#### Problem details
Search the records for the line with "You are a GUI". Output that line and each line after it, exactly, and stop at the end; omit pictures.

#### Recorded information
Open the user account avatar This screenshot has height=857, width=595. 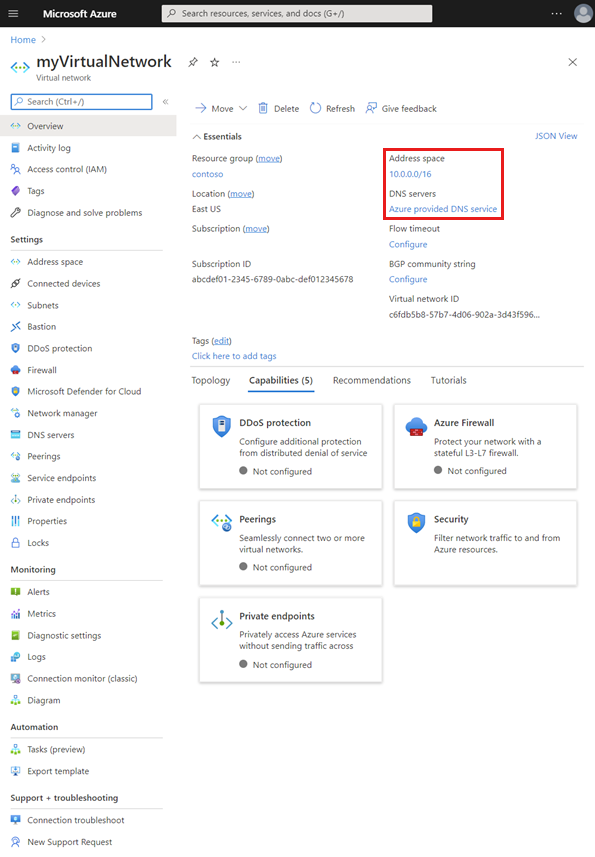pyautogui.click(x=583, y=14)
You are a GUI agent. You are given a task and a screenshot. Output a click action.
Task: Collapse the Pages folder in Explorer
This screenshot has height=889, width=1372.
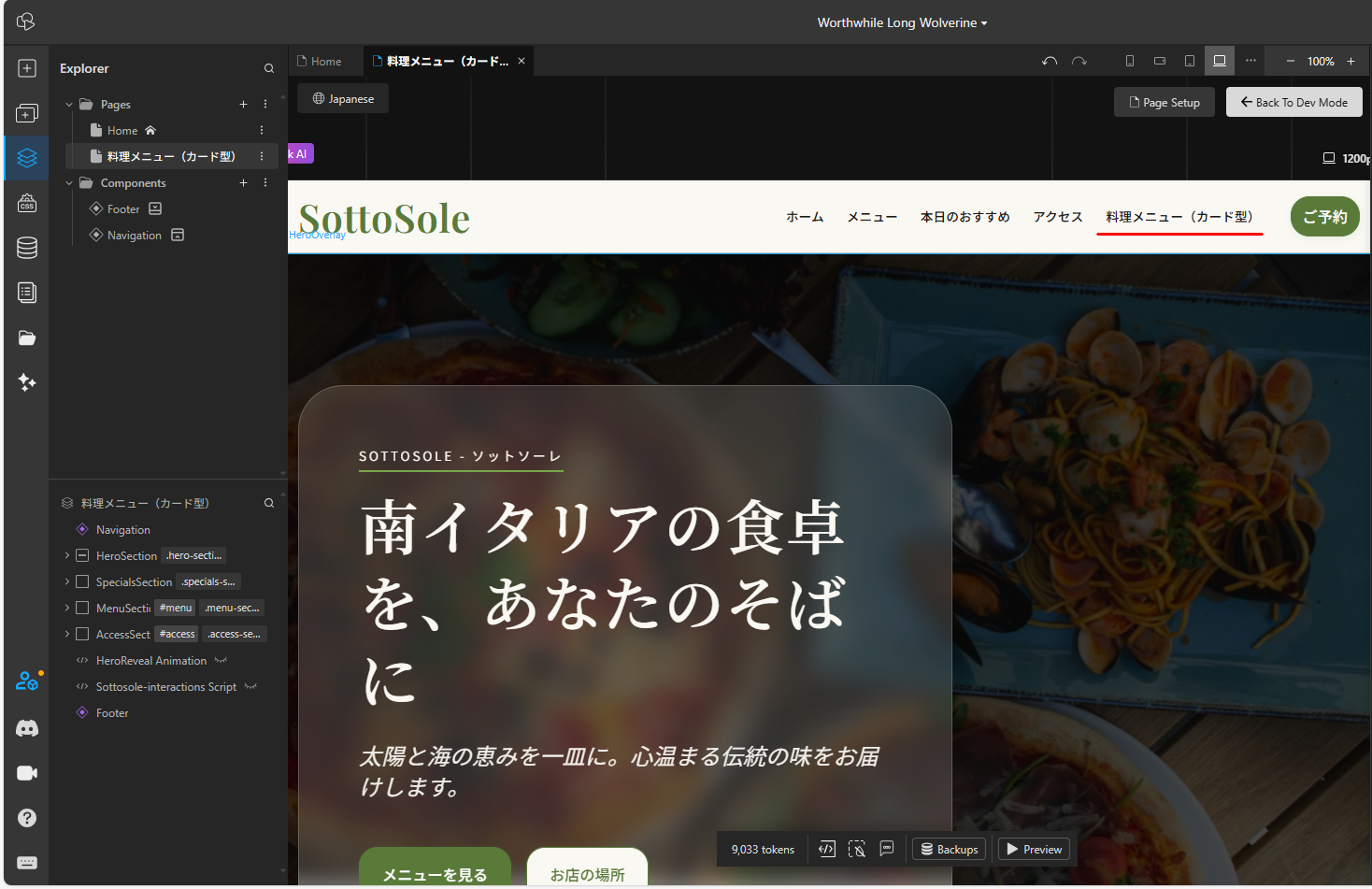click(68, 104)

#### Completed task
You are a GUI agent. You are given a task and a screenshot. Output a click action.
Task: Collapse the Pages folder in Explorer
This screenshot has height=889, width=1372.
click(68, 104)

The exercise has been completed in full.